Member of the Arkansas Senate from the 20th district
- In office January 6, 1873 – November 10, 1874 Serving with John M. Clayton
- Preceded by: (redistricted)
- Succeeded by: (redistricted)

Personal details
- Born: 1848 Virginia
- Died: 1906 (aged 57–58) Chicago, Illinois
- Party: Republican (until–1900) Democrat (1900– death)
- Education: Oberlin College Old University of Chicago

= Richard A. Dawson =

African-American politician

Richard A. Dawson (1848 - 1906) was a lawyer and state legislator in Arkansas. He was born in Virginia and his father was a minister. Dawson studied at Oberlin College, and received his law degree from the Old University of Chicago. Dawson practiced law in Pine Bluff, Arkansas and represented the area in the Arkansas General Assembly from 1873 to 1874 and from 1879 to 1881.

==Political career==
Dawson served alongside other African-American legislators in both houses of the Arkansas General Assembly in the post-Reconstruction era.
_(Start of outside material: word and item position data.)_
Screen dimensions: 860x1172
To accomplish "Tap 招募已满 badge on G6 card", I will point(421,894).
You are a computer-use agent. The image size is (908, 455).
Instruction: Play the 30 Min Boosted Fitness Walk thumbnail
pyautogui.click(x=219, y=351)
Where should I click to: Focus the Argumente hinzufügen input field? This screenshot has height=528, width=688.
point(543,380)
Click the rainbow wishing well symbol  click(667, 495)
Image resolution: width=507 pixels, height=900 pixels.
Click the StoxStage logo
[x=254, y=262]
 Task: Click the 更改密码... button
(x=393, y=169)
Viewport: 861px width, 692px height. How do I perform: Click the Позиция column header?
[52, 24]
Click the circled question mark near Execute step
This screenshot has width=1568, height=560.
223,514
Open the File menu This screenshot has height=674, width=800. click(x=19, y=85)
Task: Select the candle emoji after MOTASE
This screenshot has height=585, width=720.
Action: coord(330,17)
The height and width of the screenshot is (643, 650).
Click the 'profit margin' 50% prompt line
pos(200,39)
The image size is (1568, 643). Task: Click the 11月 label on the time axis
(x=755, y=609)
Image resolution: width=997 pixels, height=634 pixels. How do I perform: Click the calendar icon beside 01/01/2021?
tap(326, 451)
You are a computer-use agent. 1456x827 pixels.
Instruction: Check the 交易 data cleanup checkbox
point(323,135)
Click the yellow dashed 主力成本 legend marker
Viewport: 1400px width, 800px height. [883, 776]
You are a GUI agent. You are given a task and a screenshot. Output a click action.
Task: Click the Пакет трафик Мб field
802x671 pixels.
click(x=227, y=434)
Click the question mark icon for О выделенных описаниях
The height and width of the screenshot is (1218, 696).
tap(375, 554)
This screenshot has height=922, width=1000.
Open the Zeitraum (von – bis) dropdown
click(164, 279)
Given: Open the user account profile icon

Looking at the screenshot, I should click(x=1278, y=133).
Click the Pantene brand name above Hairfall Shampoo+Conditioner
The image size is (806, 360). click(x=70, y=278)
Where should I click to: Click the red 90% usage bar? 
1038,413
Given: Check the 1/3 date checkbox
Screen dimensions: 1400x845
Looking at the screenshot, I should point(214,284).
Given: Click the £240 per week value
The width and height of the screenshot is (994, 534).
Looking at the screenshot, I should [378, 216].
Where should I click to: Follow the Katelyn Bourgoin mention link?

Dawson represented the 20th district in the Arkansas Senate (Bradley, Grant, Lincoln, and Jefferson counties) alongside John M. Clayton in the 19th Arkansas General Assembly and the 1874 Extraordinary Arkansas General Assembly. Dawson was elected to represent the Jefferson County district in the Arkansas House of Representatives during the 22nd Arkansas General Assembly alongside J. A. Hudson & William C. Payne. A Republican, he switched to become a Democrat by 1900.